村上春樹の作『羊をめぐる冒険』に「誰とでも寝る女の子」が登場する。そういう人はいるのだろうな、と思っていたのだが、まさか自分も会うとは思わなかったし、彼女と寝るとも思っていなかった。
小島さんは当時、とある出版社の編集部所属の社員だった。彼女が43歳で、ライターである僕が27歳のときに初めて会ったが、僕の直接の担当というわけではなかった。30代前半の男性編集者のデスクで雑談をしていたところ、小島さんを紹介してもらえたのだ。バブルの時代に若手として仕事をしていた関係で、さまざまな文化に詳しく、派手な格好は当時の残り香があった。「派手な顔」をしていて、モテそうに思えた。
特に彼女と仕事をする、というわけではないが、「一応編集部のメンバー、全員知っておいて」といった感じで名刺交換をした。以来僕はその男性編集者と組むことが多かったため彼のデスクに行くことは多かった。そんなとき、毎度小島さんには「こんにちはー!」と挨拶をしていた。
こうした関係が約1年続いた後、男性編集者と一緒に取材をした後、中華麺チェーン「幸楽苑」でビールを飲んで餃子を食べていたところ、彼が突然切り出した。
「ニノミヤ君さ、ウチの編集部に小島さんっているじゃん」
「はい、いつも編集部に行くと気さくに声を掛けてもらってます」
「小島さんがキミに仕事を出したいと言ってるんだけどどう?」
「嬉しいですね。ぜひお願いします!」
こう返事をすると彼はもじもじとし始めた。どうしたのかと訝しがったがこう言った。
「あのさ、あの人、『誰とでも寝る女性』なんだよね。オレらの編集部の男全員が多分寝ているし、オレも寝てる。場合によってはニノミヤ君もそういった展開になるかもしれない」
これはこれで嬉しい話だった。そして、こんな話を聞いてしまうと、小島さんとより多く喋りたくなる。もちろんこちらは出入り業者で小島さんのような社員はクライアントにあたるから自分から飲みに誘ったりはしないが、その好機は意外と早く来た。

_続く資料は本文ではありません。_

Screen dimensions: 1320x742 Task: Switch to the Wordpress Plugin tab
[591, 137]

東京・渋谷の飲み屋取材の仕事が小島さんから来た。渋谷は「若者の街」という言われ方をされがちだが、案外オッサン向けの店は多い。そうした店の取材をしてほしい、というオーダーだ。
店のセレクトについては「任せる」と言われ、僕は2週間で6軒の店を取材し、これらを全4ページで紹介した。

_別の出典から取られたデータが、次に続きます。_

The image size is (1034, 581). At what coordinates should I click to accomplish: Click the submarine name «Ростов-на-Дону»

小島さんは僕の文章を気に入ってくれたようで、雑誌の発売後、「打ち上げしようよ」と言ってきた。
「今回の店で一番気に入った店に行こうよ。予約しといて」
僕は、円山町のラブホテル街にある居酒屋を予約。当日彼女は約束時刻通りにやってきて、2人して「かんぱーい」と打ち上げが開始した。